Sem obras para o crescimento

Governo tem pouca verba para investir e parte deverá ser gasta com armamento

Exclusivo para assinantes
Por Notas & Informações
2 min de leitura

Estradas continuarão a esboroar-se em 2021, se a infraestrutura, já muito comprometida, depender de dinheiro federal para se recompor e, numa hipótese quase fantasiosa, voltar a se expandir e a se modernizar. A verba para obras e outros investimentos, estimada inicialmente em R$ 28,6 bilhões, ainda poderá encolher, por causa da expansão de gastos obrigatórios. Em 15 anos esse foi o menor valor previsto para a formação de capital fixo para uso público. Mais do que nunca, o Brasil depende do capital privado para projetos indispensáveis ao funcionamento do País – como rodovias, ferrovias, portos, estruturas de geração e distribuição de energia e sistemas de água e saneamento.

Investimentos em máquinas, equipamentos, instalações, habitação e obras de infraestrutura fortalecem a economia de duas formas. O efeito imediato ocorre pela mobilização de mão de obra, muito importante para o aumento do consumo, e pela demanda de equipamentos, como tratores e guindastes, e de materiais, como cimento, combustíveis, metais, vidros, plásticos e cerâmicas. O efeito mais duradouro ocorre pela expansão da capacidade produtiva e da eficiência geral. Com maior potencial, o País pode crescer mais velozmente, por vários anos, sem pressões inflacionárias e com menor risco de gargalos nas contas externas.

O baixo ritmo da economia brasileira, nos últimos dez anos, é em grande parte explicável pelo baixo investimento e pela baixa eficiência do capital aplicado pelo governo, com muito dinheiro desperdiçado em obras mal projetadas, mal fiscalizadas, superfaturadas e com frequência inacabadas. Além de investir mais que a administração pública, o setor privado tende a usar o dinheiro com eficiência muito maior, exceto, talvez, no caso de setores empresariais superprotegidos e favorecidos com grandes benefícios fiscais.

Mesmo com o esforço maior do setor privado, o valor total investido anualmente vem-se mantendo, em média, nos últimos 20 anos, na faixa de 17% a 18% do Produto Interno Bruto (PIB).

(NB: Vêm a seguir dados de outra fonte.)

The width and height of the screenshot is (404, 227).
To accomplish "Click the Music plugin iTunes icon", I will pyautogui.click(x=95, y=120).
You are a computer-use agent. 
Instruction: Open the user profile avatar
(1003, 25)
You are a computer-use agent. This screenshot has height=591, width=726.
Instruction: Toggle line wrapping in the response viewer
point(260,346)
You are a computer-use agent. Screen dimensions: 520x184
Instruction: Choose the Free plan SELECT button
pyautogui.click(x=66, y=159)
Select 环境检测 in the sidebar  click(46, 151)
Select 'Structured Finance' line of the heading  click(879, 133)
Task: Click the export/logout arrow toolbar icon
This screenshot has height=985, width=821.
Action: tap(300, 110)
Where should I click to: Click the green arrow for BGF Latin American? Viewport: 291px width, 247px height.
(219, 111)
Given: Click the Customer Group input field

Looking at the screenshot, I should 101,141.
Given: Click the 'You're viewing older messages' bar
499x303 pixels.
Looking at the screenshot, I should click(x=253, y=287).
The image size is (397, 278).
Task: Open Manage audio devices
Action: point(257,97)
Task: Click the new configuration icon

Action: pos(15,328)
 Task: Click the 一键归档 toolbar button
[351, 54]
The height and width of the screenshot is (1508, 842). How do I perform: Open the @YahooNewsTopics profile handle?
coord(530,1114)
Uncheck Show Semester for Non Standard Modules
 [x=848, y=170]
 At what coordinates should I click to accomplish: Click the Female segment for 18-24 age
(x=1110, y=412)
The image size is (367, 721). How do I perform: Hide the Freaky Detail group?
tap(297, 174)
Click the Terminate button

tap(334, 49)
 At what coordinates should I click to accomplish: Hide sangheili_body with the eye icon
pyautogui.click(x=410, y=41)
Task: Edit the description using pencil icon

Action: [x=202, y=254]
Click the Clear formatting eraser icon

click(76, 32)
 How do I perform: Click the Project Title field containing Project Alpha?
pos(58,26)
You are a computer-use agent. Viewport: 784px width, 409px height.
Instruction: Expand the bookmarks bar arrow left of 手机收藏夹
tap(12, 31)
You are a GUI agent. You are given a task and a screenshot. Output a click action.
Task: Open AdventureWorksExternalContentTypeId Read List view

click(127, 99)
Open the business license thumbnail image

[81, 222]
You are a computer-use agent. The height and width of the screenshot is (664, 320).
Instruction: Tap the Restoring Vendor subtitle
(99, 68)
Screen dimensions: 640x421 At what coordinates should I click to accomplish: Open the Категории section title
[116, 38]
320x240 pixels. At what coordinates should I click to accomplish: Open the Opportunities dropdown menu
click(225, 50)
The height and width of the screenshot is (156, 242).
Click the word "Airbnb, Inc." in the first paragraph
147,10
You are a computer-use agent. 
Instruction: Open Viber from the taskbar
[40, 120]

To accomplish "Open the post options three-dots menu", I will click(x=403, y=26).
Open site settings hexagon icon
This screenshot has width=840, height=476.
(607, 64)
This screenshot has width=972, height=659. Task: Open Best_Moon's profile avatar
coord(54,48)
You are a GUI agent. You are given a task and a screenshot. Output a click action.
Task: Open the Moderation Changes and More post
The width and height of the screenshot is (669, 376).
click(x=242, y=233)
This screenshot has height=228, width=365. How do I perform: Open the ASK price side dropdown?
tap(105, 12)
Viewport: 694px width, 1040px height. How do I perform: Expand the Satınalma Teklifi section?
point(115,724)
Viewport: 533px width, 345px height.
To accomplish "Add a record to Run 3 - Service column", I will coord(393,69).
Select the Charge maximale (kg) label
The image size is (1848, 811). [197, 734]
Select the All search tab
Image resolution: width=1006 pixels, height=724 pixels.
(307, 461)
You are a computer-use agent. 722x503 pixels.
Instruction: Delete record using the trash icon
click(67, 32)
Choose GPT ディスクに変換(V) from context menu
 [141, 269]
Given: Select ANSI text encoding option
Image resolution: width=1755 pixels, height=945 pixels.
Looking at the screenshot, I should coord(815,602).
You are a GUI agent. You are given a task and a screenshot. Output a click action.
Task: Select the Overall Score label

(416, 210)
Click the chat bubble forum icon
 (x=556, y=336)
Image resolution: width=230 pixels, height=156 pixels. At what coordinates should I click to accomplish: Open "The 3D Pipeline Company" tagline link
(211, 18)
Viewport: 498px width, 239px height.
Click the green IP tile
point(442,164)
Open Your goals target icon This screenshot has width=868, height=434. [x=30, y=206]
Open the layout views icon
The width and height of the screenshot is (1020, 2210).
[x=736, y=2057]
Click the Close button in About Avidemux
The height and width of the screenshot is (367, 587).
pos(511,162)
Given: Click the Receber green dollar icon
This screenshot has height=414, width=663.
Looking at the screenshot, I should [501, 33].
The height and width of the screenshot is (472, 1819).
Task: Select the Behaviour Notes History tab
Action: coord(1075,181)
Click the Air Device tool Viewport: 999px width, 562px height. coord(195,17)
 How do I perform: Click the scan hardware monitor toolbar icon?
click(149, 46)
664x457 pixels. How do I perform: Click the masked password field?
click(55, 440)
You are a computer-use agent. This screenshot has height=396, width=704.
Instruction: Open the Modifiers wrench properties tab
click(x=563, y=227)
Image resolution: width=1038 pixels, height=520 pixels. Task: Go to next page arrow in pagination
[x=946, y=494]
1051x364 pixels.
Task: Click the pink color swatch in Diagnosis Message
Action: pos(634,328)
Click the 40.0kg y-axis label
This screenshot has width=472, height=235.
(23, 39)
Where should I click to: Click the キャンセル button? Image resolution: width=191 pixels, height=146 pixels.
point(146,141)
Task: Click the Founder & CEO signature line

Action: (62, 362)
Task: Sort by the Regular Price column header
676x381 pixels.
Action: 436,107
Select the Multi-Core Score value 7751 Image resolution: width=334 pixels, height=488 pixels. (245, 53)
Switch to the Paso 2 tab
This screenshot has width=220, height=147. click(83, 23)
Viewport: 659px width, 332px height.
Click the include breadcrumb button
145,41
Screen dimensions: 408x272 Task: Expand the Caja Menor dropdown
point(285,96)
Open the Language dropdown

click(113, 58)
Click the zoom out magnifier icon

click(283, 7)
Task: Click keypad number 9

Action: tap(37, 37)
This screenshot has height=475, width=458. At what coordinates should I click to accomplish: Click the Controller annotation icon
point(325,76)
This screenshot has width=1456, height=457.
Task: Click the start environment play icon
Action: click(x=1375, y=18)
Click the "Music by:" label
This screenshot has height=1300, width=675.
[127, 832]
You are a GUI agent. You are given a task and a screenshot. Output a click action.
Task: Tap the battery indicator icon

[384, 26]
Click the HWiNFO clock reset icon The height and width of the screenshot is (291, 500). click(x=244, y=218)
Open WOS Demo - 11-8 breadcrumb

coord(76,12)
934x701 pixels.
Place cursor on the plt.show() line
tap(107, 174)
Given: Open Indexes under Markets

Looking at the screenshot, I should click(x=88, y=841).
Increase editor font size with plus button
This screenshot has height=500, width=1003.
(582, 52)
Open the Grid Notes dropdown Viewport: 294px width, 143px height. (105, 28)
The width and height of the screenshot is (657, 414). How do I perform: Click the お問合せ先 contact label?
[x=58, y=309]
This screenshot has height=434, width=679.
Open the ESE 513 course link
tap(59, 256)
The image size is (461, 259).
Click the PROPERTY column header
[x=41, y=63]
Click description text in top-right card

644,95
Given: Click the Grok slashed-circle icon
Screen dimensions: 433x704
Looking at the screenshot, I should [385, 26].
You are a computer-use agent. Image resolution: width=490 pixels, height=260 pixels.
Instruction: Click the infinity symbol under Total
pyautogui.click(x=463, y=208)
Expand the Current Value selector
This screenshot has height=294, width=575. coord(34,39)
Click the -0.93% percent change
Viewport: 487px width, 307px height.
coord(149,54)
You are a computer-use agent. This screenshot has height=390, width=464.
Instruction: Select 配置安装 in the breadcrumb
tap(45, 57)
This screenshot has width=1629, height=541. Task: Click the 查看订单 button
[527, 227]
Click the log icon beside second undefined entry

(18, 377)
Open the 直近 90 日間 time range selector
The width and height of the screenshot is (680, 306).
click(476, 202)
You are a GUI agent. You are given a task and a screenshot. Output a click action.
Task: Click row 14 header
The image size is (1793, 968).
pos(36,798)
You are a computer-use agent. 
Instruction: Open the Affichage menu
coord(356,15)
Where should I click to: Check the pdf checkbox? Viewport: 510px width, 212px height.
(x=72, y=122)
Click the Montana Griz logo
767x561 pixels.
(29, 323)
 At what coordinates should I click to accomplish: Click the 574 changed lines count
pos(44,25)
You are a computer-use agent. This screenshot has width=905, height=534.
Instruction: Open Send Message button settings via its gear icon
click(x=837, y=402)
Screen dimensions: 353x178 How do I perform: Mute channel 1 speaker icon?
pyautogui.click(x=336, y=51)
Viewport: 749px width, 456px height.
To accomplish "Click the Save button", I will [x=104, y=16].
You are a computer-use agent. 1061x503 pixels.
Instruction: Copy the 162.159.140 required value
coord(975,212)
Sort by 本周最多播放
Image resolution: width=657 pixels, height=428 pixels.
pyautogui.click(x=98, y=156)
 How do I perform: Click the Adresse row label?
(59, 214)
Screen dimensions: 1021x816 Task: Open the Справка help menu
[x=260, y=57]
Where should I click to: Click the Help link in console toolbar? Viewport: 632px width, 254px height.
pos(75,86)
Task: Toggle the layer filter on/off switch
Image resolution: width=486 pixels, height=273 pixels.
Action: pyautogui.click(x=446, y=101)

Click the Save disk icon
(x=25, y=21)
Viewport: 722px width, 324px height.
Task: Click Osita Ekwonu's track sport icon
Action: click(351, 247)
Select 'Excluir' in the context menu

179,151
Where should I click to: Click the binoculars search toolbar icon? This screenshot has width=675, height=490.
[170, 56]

Em outros países emergentes, incluídos vários latino-americanos, a razão investimento/PIB tem sido bem maior. Taxas iguais ou superiores a 24% do PIB foram encontradas com frequência, antes da pandemia, e indicadores ainda maiores têm sido observados nas economias mais dinâmicas da Ásia.

No Brasil, o custo do capital, a tributação disfuncional e a instabilidade de regras têm sido, tradicionalmente, importantes obstáculos ao investimento privado. Com a redução dos juros básicos, iniciada no fim de 2016, o capital ficou menos caro e pelo menos esse entrave foi reduzido. Outros fatores, no entanto, mantiveram a economia em marcha lenta a partir de 2014. O baixo ritmo de expansão e de modernização da indústria manufatureira foi uma das características desse período. O agronegócio, no entanto, continuou a investir, a modernizar-se e a ampliar sua presença no mercado internacional. Poucos segmentos da indústria – e o aeronáutico talvez seja o melhor exemplo – exibiram esforço semelhante de modernização e de busca de eficiência.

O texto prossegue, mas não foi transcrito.